Step 2:  Copy the refusal letters, and send the copies to the NFA Branch of ATF.   Ask them to designate other persons whose signature would be acceptable, as the ones listed in the regulation would not sign.  They are required to do this by the same regulation, it is the safety valve for when none of the designated persons will sign.  ATF will almost certainly say that they will accept the certification of a state judge who has jurisdiction over where you live (same as the chief, D.A. and sheriff in step 1, they have to have jurisdiction over where you live) and who is a judge of a court of general jurisdiction, that is a trial court that can (by law) hear any civil or criminal case.  No limit as to dollar amount in civil cases, or type of crime in criminal cases.  No small claims court or traffic court type judges, in other words.  

Let's assume they refuse.

Step 3: get back to ATF, Send them copies of the rejection letters, and ask that they accept a letter of police clearance, or a police letter saying you have no criminal record / history with them, in lieu of the certification, together with your certification that you are OK, and that the weapon would be legal for you to have where you live. They will either respond OK, or with more persons to try.  If you reach the point where they will not accept the police clearance letter, and not designate someone who has not turned you down, you can sue, if the certification is for a Form 1, or the transferor (seller) on a Form 4 can sue. 

There are two cases on this issue. The first is Steele v. NFA Branch, 755 F.2d 1410 (11th Cir. 1985), where the 11th circuit federal appeals court said a person trying to transfer a gun to one who was otherwise eligible to own the gun, but could not get the certification from anyone acceptable to ATF, could sue to force the transfer without it.  In the case Steele (the transferor in a Form 4 transfer) had not asked  everyone acceptable to ATF, as well as not alleged, as part of his case, that the potential transferee was otherwise eligible by law to own the weapon, and the case was disposed of on those grounds. 

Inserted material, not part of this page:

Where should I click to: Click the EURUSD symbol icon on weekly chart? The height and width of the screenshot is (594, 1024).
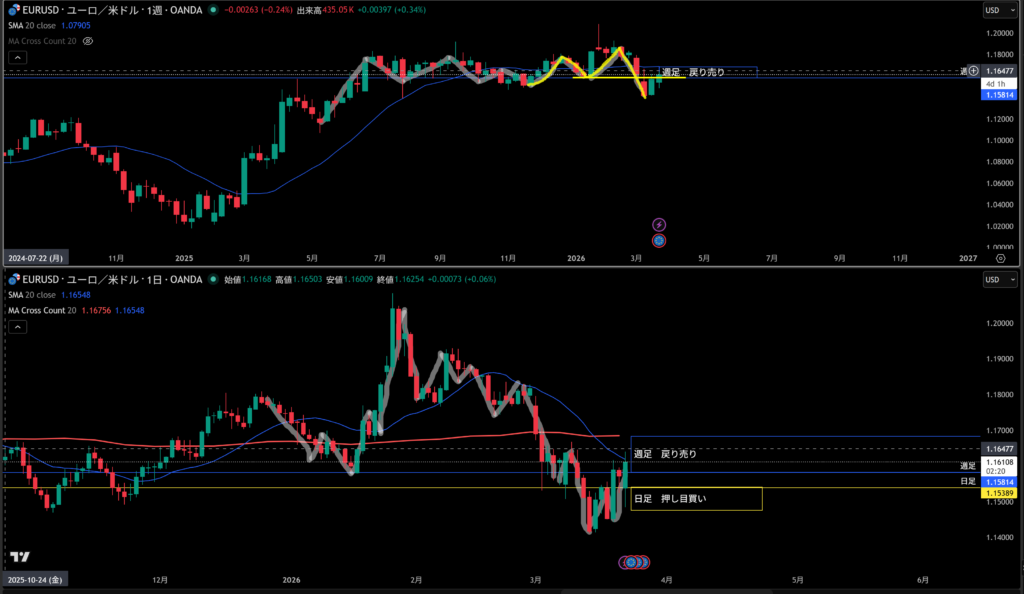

Note that the version of the regulation creating the certification requirement, reproduced in the footnotes of this case, has a different list of acceptable persons.  After some were sued in connection with this case, all the federal law
enforcement officials were removed from the regulation. Correspondence from ATF indicates they will not designate any federal officials as other acceptable persons either.  The Steele decision was followed in the case Westfall v. Miller, 77 F.3d 868 (5th Cir. 1996), in which a transferee, not transferor, sued over non-approval of a Form 4 without the certification.  Again Westfall did not ask everyone listed in the regulation.  Again his case was thrown out for lack of standing. The court said they could not tell if the reason he couldn't get the gun was an illegal requirement, the signoff, or his own failure to try and get a signoff. 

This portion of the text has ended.